Considerando benefícios tributários, financeiros e creditícios, o valor chegou a R$ 646,6 bilhões no ano passado, o equivalente a 5,96% do Produto Interno Bruto (PIB), segundo relatório do Tribunal de Contas da União (TCU). Desse total, R$ 127,6 bilhões eram benefícios financeiros e creditícios. A maior parte, R$ 519 bilhões, era de gastos tributários, que incluem renúncias de receita, isenções ou redução de alíquotas de impostos, entre outros instrumentos que livram empresas e setores de pagar impostos.

Os números podem até impressionar leigos, mas não deveriam impressionar um presidente da República em seu terceiro mandato, mesmo porque ele contribuiu muito para o quadro. Entre 2003 e 2010, durante o primeiro e o segundo mandatos de Lula da Silva, os benefícios tributários, financeiros e creditícios avançaram de 3,02% para 4,24% do PIB – um comportamento puxado justamente pelos gastos tributários, elevados em resposta à crise financeira de 2008 e jamais retirados.

O ápice do período foi em 2015, primeiro ano do segundo mandato de Dilma Rousseff, quando eles alcançaram 6,65% do PIB. Lula 3, no entanto, já tem subsídios para chamar de seus. Não pode, portanto, dizer-se impressionado pelo resultado de suas próprias ações. A indústria automotiva receberá R$ 19 bilhões no enésimo programa, o Mover, lançado no ano passado a pretexto de estimular investimentos na descarbonização da frota.

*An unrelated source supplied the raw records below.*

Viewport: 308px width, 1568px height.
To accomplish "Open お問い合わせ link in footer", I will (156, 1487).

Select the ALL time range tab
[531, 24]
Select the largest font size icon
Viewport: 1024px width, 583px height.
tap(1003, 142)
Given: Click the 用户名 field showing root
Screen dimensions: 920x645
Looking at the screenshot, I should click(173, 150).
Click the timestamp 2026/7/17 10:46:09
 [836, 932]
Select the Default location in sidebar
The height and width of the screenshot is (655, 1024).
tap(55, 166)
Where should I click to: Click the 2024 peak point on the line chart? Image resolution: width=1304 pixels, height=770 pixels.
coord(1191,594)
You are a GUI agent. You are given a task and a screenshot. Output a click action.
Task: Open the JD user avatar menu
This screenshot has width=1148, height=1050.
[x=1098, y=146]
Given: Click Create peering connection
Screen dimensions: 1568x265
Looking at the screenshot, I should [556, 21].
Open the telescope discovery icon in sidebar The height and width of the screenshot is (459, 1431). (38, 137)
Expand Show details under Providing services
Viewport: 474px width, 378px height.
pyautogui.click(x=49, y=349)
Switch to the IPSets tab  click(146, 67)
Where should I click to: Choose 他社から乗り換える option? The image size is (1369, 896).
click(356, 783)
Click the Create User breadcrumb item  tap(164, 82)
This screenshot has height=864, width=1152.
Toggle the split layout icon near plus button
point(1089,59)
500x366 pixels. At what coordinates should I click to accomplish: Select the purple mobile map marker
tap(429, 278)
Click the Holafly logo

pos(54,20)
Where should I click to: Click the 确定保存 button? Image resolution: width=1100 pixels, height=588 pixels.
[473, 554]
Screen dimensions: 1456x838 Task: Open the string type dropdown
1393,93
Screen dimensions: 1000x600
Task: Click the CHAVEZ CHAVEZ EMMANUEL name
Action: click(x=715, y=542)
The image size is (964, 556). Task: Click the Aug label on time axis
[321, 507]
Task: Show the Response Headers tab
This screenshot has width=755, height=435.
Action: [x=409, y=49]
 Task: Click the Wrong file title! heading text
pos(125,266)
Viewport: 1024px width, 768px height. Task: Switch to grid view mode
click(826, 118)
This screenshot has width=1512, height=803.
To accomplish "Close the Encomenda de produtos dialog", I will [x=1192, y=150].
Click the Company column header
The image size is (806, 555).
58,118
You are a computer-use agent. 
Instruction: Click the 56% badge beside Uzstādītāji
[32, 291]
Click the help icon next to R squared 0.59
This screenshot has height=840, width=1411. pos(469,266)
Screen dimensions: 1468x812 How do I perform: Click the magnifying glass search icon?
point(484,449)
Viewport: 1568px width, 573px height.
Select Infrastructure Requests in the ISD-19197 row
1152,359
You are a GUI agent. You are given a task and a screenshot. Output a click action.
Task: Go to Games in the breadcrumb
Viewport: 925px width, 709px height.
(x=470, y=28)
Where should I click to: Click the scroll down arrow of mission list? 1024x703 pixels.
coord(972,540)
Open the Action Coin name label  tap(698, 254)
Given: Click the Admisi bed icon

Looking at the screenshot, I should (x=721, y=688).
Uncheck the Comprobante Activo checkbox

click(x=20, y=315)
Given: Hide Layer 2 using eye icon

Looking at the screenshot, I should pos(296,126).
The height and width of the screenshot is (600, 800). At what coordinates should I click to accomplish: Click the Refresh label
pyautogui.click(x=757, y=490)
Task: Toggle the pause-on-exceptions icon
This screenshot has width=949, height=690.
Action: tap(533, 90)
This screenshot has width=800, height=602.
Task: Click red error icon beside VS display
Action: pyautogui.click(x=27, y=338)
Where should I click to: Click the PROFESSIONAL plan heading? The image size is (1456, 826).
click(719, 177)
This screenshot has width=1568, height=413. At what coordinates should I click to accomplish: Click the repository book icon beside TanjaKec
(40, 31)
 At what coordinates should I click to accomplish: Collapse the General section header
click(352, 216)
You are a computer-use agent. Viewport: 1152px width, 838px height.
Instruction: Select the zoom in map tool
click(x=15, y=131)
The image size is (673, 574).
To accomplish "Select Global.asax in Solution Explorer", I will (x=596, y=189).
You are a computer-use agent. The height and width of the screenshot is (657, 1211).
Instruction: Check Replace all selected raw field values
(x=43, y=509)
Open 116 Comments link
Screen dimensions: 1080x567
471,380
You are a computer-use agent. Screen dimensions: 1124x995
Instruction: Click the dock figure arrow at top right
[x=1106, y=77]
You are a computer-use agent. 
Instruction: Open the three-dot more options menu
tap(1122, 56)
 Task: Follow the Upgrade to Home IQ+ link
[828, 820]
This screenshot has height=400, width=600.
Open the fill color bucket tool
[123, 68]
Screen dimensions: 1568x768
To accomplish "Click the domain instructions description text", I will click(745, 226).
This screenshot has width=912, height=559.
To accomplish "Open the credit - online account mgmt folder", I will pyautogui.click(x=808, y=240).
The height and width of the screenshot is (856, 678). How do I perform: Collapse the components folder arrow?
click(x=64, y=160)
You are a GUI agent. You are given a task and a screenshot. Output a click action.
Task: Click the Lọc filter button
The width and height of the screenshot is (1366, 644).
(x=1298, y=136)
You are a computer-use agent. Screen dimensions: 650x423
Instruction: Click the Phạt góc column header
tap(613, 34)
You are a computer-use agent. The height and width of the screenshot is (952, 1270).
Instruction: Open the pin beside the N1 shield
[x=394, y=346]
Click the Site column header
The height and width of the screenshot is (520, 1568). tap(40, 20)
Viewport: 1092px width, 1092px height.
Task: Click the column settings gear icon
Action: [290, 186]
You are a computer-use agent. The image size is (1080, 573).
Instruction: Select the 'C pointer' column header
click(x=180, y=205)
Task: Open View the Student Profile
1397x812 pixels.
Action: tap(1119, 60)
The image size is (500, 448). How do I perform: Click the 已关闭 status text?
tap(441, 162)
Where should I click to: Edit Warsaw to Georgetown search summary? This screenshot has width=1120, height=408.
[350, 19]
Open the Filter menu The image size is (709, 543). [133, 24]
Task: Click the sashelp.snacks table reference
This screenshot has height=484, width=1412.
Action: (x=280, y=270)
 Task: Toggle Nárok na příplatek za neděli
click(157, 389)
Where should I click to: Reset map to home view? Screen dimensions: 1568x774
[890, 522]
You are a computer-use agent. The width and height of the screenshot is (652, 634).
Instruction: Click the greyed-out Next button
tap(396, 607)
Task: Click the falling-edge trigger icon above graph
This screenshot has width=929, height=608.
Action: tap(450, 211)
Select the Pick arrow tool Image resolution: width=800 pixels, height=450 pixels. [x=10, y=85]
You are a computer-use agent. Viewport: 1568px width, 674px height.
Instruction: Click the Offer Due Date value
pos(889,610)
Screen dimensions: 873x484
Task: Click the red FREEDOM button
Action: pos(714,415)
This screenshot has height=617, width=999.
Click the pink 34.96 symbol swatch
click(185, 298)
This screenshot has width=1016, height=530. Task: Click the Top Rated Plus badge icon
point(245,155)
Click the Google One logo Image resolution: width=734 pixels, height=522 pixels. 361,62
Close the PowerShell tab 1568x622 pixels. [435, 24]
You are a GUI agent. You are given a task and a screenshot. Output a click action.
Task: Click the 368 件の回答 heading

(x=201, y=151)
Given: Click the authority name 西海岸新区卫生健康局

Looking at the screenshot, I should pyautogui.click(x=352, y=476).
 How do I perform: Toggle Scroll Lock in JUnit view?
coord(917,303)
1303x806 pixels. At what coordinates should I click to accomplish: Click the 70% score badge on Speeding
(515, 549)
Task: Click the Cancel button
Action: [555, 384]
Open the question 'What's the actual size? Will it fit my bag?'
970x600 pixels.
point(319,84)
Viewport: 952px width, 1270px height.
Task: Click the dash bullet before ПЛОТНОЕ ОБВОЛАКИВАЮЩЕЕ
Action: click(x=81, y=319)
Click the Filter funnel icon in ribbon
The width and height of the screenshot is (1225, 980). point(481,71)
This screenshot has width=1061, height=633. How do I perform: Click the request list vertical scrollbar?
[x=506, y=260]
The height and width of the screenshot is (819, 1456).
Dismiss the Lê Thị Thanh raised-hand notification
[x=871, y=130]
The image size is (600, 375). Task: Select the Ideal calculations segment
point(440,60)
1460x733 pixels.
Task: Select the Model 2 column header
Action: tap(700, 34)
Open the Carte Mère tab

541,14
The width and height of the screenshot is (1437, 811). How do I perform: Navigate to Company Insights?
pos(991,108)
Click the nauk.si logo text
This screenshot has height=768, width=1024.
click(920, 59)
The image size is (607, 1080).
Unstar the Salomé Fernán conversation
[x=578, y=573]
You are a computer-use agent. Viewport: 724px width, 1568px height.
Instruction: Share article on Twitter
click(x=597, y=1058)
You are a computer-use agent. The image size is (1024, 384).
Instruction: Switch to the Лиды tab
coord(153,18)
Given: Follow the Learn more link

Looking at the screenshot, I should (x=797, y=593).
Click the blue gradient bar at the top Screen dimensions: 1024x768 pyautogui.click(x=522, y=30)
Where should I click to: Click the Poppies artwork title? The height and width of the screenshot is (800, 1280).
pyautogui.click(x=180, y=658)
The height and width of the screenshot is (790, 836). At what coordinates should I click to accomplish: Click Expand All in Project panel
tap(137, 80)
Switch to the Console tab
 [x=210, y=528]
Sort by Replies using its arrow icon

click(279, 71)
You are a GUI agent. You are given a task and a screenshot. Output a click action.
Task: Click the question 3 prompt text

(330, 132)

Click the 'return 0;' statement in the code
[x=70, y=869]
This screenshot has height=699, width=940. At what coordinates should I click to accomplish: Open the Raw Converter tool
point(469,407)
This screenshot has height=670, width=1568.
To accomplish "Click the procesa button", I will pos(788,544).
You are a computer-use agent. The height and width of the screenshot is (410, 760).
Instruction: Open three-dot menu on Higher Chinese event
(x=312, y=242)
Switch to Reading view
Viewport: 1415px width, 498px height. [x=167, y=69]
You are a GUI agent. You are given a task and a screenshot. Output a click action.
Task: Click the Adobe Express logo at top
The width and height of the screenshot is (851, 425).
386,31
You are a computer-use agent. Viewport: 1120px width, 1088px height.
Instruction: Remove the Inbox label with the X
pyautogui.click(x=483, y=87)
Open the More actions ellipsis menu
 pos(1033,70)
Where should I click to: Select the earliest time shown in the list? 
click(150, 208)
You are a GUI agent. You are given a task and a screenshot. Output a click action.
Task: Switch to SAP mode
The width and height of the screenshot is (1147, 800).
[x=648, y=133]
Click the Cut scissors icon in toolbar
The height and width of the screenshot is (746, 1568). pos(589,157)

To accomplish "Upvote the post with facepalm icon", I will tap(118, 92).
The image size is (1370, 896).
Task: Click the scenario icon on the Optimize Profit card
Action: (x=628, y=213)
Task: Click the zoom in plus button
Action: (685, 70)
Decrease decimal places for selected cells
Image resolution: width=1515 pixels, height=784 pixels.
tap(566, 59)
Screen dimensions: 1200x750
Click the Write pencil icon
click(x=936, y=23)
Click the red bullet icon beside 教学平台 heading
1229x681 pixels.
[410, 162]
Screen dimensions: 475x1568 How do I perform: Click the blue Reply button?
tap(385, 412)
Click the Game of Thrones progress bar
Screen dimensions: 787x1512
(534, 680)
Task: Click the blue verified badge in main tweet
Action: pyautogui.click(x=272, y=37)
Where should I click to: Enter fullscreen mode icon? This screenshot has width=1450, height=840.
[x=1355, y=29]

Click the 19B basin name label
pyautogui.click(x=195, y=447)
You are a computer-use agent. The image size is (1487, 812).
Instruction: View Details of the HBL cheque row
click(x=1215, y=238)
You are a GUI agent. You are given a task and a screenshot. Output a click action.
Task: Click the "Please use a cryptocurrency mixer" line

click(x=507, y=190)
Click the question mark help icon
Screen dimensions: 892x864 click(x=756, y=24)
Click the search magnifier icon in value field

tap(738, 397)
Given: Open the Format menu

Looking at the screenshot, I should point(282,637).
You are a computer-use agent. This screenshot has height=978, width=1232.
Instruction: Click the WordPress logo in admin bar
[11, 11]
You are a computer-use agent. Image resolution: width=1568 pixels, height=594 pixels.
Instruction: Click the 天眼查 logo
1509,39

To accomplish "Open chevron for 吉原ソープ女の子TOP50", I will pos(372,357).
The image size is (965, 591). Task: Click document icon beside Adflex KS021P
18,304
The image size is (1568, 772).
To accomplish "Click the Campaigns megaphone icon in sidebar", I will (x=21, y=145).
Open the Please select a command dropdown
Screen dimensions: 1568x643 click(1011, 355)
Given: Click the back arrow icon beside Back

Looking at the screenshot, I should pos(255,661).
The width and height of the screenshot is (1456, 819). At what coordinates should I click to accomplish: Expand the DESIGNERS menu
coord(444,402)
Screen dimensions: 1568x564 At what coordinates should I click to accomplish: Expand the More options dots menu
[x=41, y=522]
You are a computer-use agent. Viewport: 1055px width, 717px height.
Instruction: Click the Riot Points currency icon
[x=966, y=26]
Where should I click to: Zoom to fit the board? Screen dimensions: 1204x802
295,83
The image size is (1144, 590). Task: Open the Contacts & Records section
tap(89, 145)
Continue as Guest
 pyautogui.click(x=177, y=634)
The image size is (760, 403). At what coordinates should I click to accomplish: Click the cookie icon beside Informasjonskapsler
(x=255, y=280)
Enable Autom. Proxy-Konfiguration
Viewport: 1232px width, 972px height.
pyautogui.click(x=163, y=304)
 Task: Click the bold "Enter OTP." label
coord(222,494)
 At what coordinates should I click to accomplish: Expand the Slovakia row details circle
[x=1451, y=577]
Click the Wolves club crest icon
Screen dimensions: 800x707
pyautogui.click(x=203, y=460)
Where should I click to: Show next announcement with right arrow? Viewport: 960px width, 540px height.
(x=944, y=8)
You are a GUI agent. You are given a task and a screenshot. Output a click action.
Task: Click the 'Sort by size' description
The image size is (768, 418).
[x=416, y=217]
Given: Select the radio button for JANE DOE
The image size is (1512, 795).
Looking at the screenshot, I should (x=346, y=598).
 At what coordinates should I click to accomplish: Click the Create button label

Não seria justo atribuir toda a responsabilidade por essas ações ao Executivo. O Legislativo deu aval a muitas dessas medidas e, mais recentemente, passou a propor novos benefícios de autoria dos próprios parlamentares, como no caso do Perse, criado para ajudar o setor de eventos a se recuperar das perdas da pandemia de covid-19 e que, como todo programa temporário, já foi renovado.

À revelia do governo, o Congresso discute ampliar os limites de enquadramento no Simples para micro e pequenas empresas e microempreendedores individuais, já bastante generosos. Líder no ranking de renúncias, o programa deve chegar a quase 24% do total dos benefícios tributários deste ano, mas, ao longo do tempo, tornou-se praticamente intocável.

Manter o Simples e a Zona Franca de Manaus fora do alcance da reforma tributária foi parte da estratégia bem-sucedida do governo para garantir o avanço da proposta no Congresso. E, embora o Executivo tenha proposto a redução dos gastos com a desoneração da cesta básica, um programa sabidamente regressivo e que proporcionalmente beneficia os mais ricos, os parlamentares resistem à iniciativa.

Tentar reduzir os gastos tributários é mexer em vespeiro, como percebeu o ministro da Fazenda, Fernando Haddad, quando tentou acabar com a desoneração da folha de pagamento de 17 setores econômicos por meio de uma medida provisória. Antes dele, seus antecessores também tentaram impedir a prorrogação do benefício, sem sucesso. No governo Temer, a lista de beneficiários até foi bastante reduzida, mas para compensar o subsídio concedido ao diesel após a greve dos caminhoneiros.

É legítimo que os setores pleiteiem benefícios tributários para suas áreas. Cabe ao governo analisar as solicitações com profundidade, avaliar seus custos e benefícios, estabelecer objetivos e metas quantificáveis, monitorar sua execução e, sobretudo, estabelecer um prazo para que eles possam acabar.

Não basta, como Lula diz, estabelecer contrapartidas aos subsídios, como a criação ou manutenção de empregos. Enfrentá-los exige mais que discursos fáceis que não passam de tentativa de se livrar da premente necessidade de fazer um ajuste fiscal.